El Parque de las Esculturas del proyecto Fidias es, sin duda, un espacio singular de la ciudad de Pinar del Río. Casi todos hemos pasado por allí alguna vez y muchos no pueden resistirse a tomarse una instantánea con la torre Eiffel detrás.
Los atractivos del lugar invitan al asueto, la recreación y el disfrute sano de la naturaleza, a compartir con amigos o en familia, pero… ¿cuidamos ese enclave como de verdad lo merece? ¿Por qué tiene un grupo de estudiantes de las escuelas cercanas que comportarse como niños pequeños y atentar contra la belleza que les proporciona, incluso irrespetando la presencia de quien lo cuida?

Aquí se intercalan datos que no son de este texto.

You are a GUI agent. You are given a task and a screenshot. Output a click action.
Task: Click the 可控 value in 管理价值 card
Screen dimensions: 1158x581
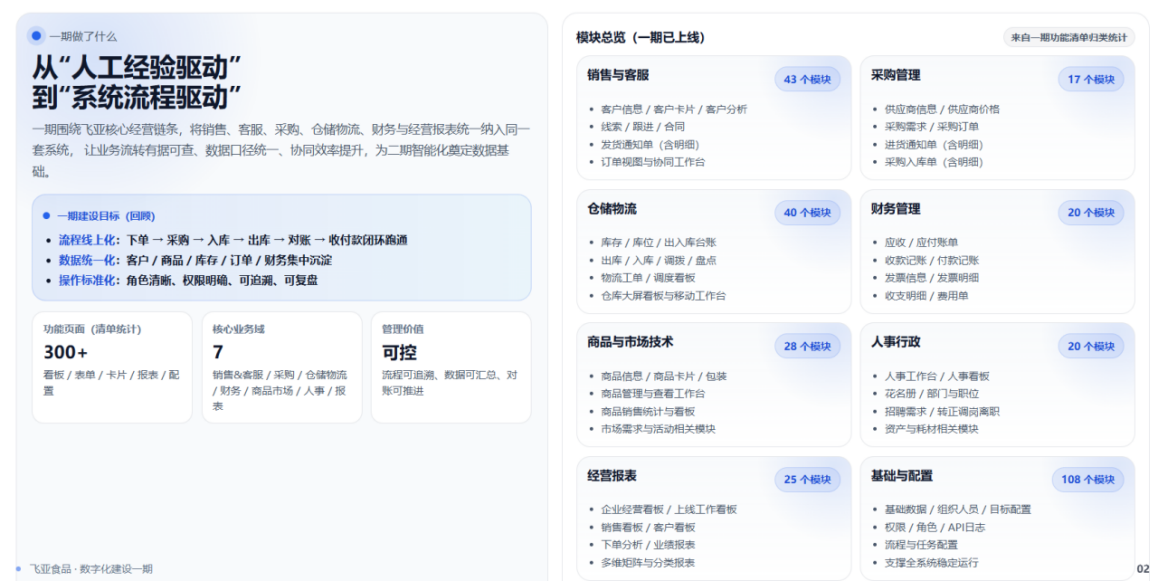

Que cuatro o cinco adolescentes se trepen al unísono en los aparatos diseñados para una persona o que se arranquen las hojas de las plantas que ornamentan el enclave son acciones que distan mucho del divertimento propio de la edad y constituyen indisciplinas que se vuelven costumbre si no se les pone coto.
No es este el único ejemplo, en el reparto Ceferino Fernández (Capó) hace menos de un año se reanimó un parque para que sirviera de espacio de ocio a la comunidad. Ya se han tenido que reponer luminarias, y hasta los aparatos para que jueguen los niños están deteriorados.
Vecinos del lugar lamentan que a pesar de los esfuerzos para renovar el entorno, no exista un guardaparques para cuidar el lugar y tengan que ser algunos de ellos quienes velen constantemente por que se mantenga lo logrado.
Que en espacios tan céntricos como el parque Antonio Maceo (Colón) o el Roberto Amarán existan vasos desechables o papeles no es culpa de los encargados de sanear el lugar, sino una responsabilidad individual que deberíamos cargar como rasgo inherente de nuestra personalidad.
Y nada tienen que ver la higiene comunal y el cuidado del entorno con los problemas económicos que hoy nos perjudican. Eso es parte de la educación cívica que se imparte en las escuelas primarias, pero que se inculca desde el plano familiar y que debemos llevar implícito adonde quiera que vamos.
Que queramos enajenarnos de la presión cotidiana de buscar algo que poner en nuestras mesas por las noches o que no alcance el salario para satisfacer las necesidades básicas no pueden hacernos olvidar que vivimos en sociedad y que una acción, por pequeña que parezca, tiene repercusión en los otros.
A todos nos gusta tener una ciudad bonita y limpia, pero es más fácil culpar a Comunales o al Gobierno cuando no es así. ¿Qué hacemos nosotros para revertir situaciones como esas? ¿No somos acaso los principales responsables de mantener lo que con esfuerzo y bastante dinero se ha construido?
Alguien cercano me comentaba: “No nos merecemos tener nada, porque al final somos los primeros que no cuidamos”. Y hasta cierto punto hay razón en esas palabras, lo que no podemos permitir es que se vuelva regla ese pensamiento cuando debería ser excepción.
Lo primero es sentirnos parte de ese entorno que muchas veces criticamos y vemos como paja en el ojo ajeno. No basta solo con ser beneficiario de una política social, también hay que ser partícipes de lo que se materializa como agentes activos que somos de la sociedad.
Los parques de Pinar del Río son lugares insignias que guardan la historia de la ciudad. Han sido ellos testigos de la evolución política, económica y sociocultural que nos identifica. Sus bancos, sus árboles brindan la frescura que muchas veces requerimos para salir de la vorágine de los problemas. ¿No deberíamos entonces retribuir al menos con un poco de respeto?
La indolencia y la indisciplina social comulgan en espacios creados para propiciar esparcimiento y recreación. Si nos volvemos protagonistas de tales actitudes no podemos exigir entonces que cambie la cara de la ciudad que constantemente bombardeamos con juicios contaminados de referencias externas.
El valor patrimonial que nos regalan los parques, ese que atesoran en sus predios, pudiera parecer nimio a simple vista, más en momentos en que vamos tan aprisa. Verlos como oasis donde encontrar sosiego o entretenimiento va acompañado de mesura y responsabilidad, de sentido de pertenencia y disciplina.
Revisemos nuestro accionar y hagamos réquiem por esos espacios que aunque no lo parezca, también necesitamos.